Verulashvili told OC Media that, as of Wednesday, they’ve crowdsourced about ₾13,000 ($3,930) for Zurabashvili and his family.
Guram Imnadze of the Human Rights Education and Monitoring Centre (EMC) disagreed that ‘talking about the reasons behind the crime, about the social-economic context and motives’ of Zurabashvili was equivalent to ‘romanticising’ the crime.
In a conversation with OC Media, he argued that one of the reasons behind the public solidarity expressed with the alleged hostage-taker was the public’s frustration with the grievances he had voiced, and with how rarely they are articulated.
‘Problems voiced by Zurabashvili are those that are directly endured by a major part of Georgian society while being disregarded on a political scene. There is nearly no discussion on gambling addiction or the unregulated financial sector and how it affects ordinary citizens’.
The question of unregulated gambling in Georgia was briefly in the national spotlight in autumn 2019 after 29-year-old journalist Sandro Beradze, who had struggled with a gambling addiction, took his own life.
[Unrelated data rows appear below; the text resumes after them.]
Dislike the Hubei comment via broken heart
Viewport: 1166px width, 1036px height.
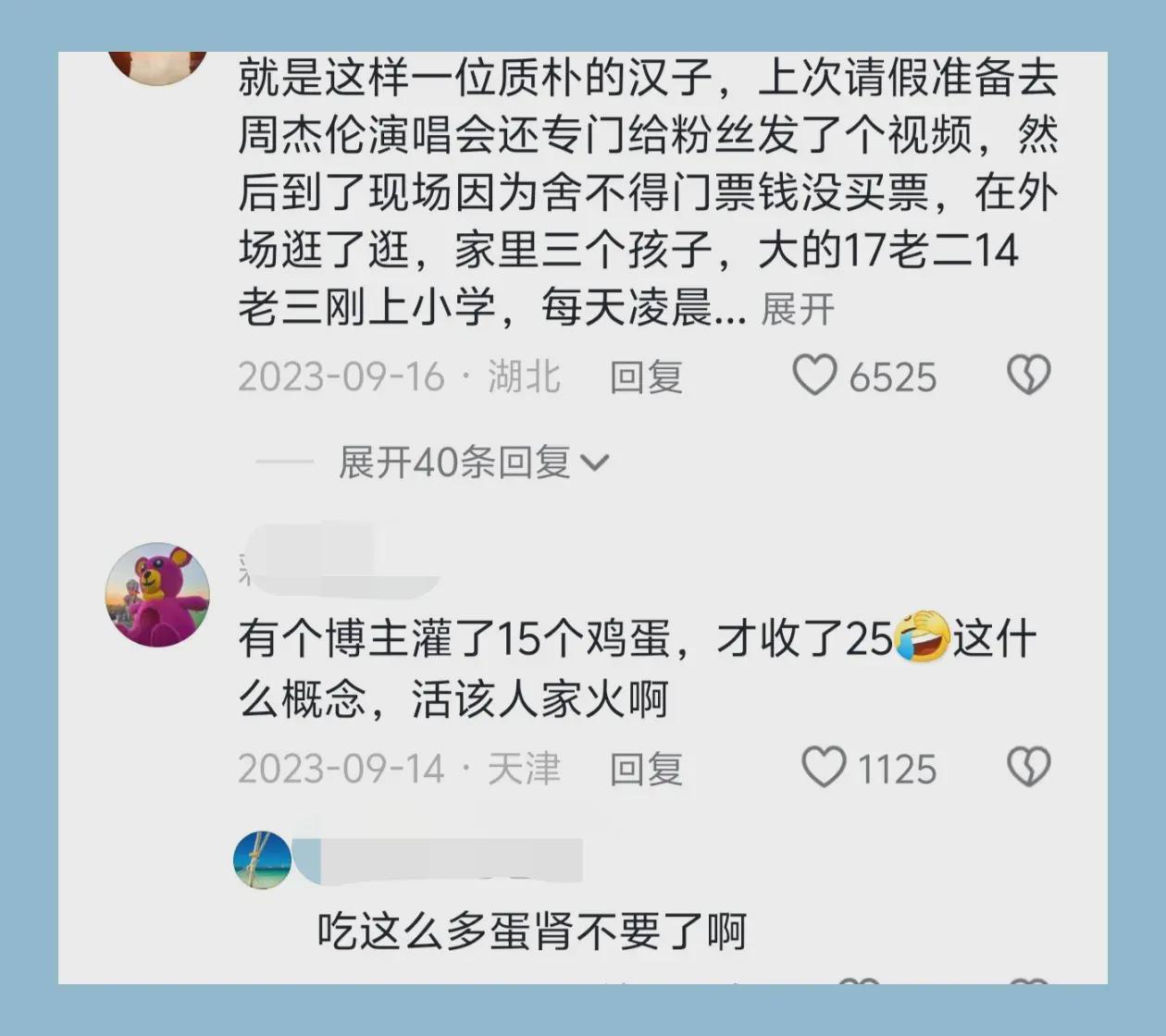coord(1028,376)
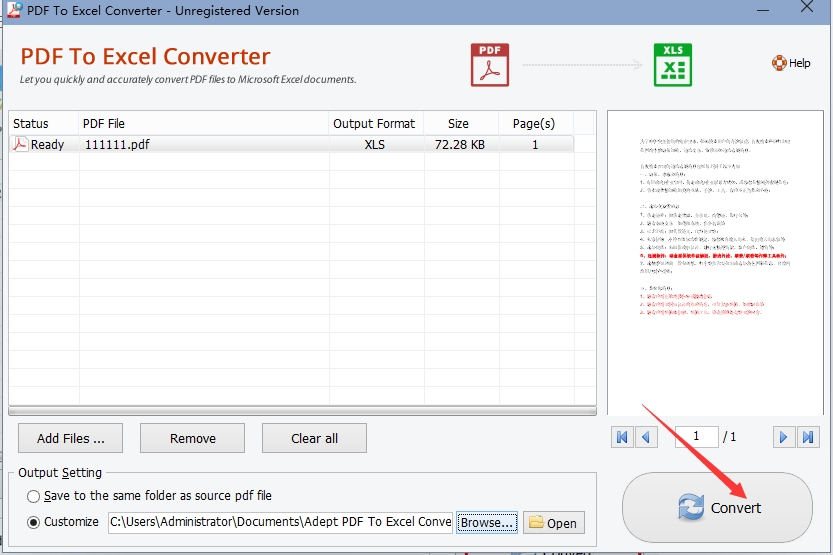Image resolution: width=833 pixels, height=555 pixels.
Task: Advance to next preview page
Action: point(784,437)
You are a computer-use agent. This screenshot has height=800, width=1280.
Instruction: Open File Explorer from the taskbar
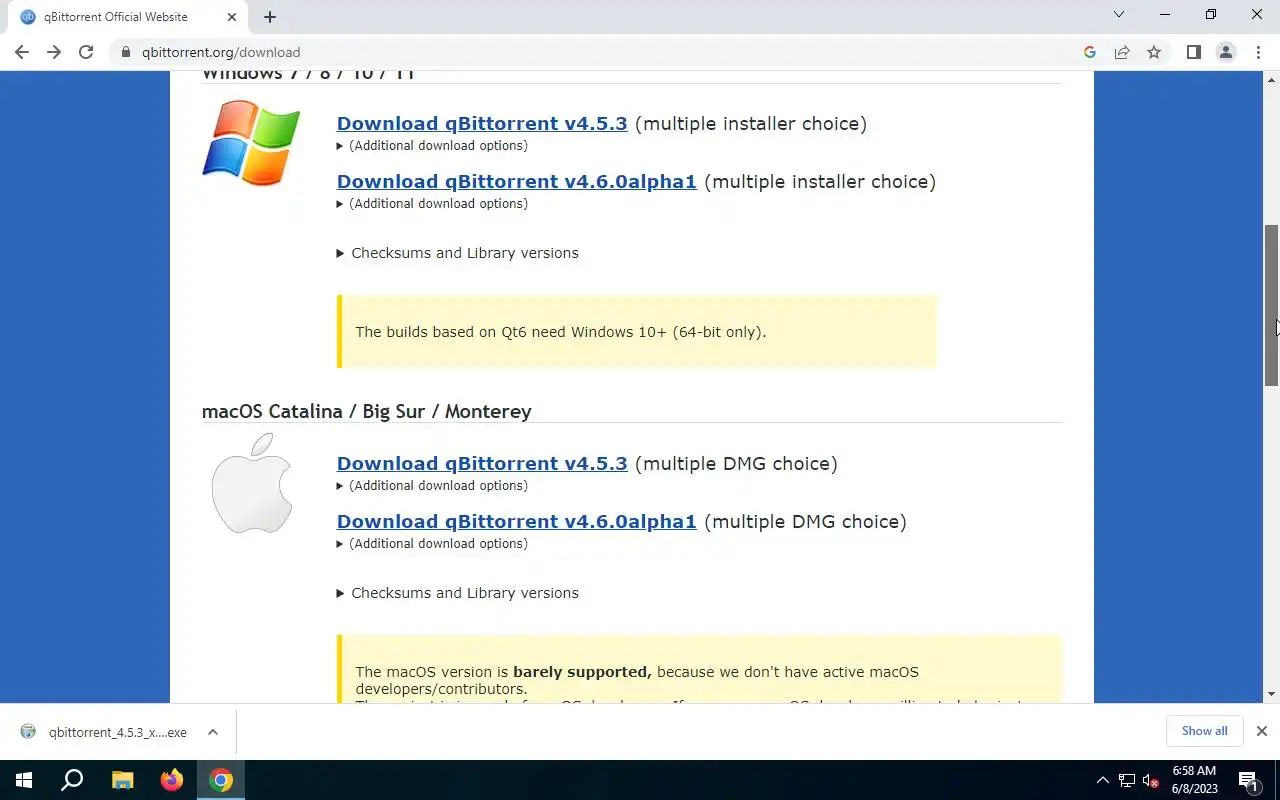pos(122,780)
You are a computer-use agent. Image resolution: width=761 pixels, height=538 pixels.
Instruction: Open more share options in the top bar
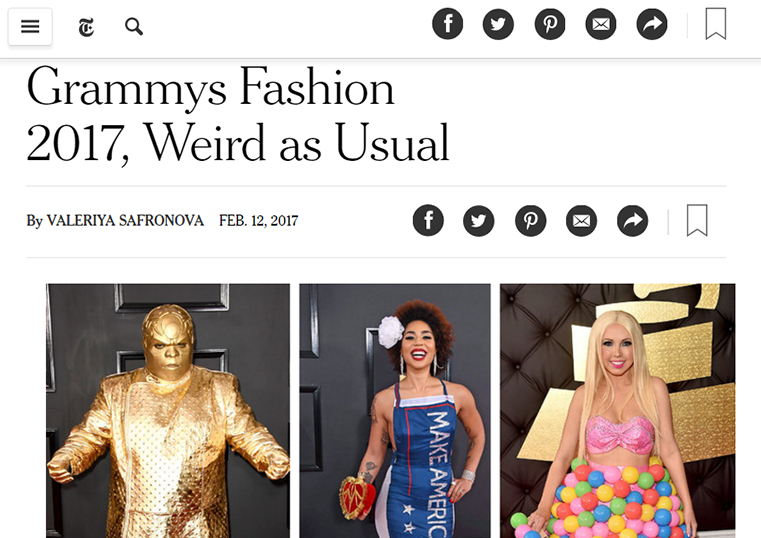point(652,24)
[Read more on OC Media: Georgian anti-gambling campaign kicks off with protest in Tbilisi]
A campaign against gambling advertisements and easy access to online betting sites followed the tragedy, though it did not gain traction among major political organisations.
That said, in the country’s latest parliamentary election, held on 31 October, there were several politicians and groups that focused on specific social problems.
These included candidate Ana Dolidze who promised to regulate gambling business, the Free Georgia Party which targetted ‘pharmaceutical monopolists’ and intervened with direct action to stop evictions, and Davit Chichinadze who accused commercial banks of ‘skinning’ people with predatory loans.
None of them ended up winning a single seat in parliament.
Polling indicates that jobs, poverty, rising prices, pensions, and wages have remained among the most important national-level issues for Georgians since 2009.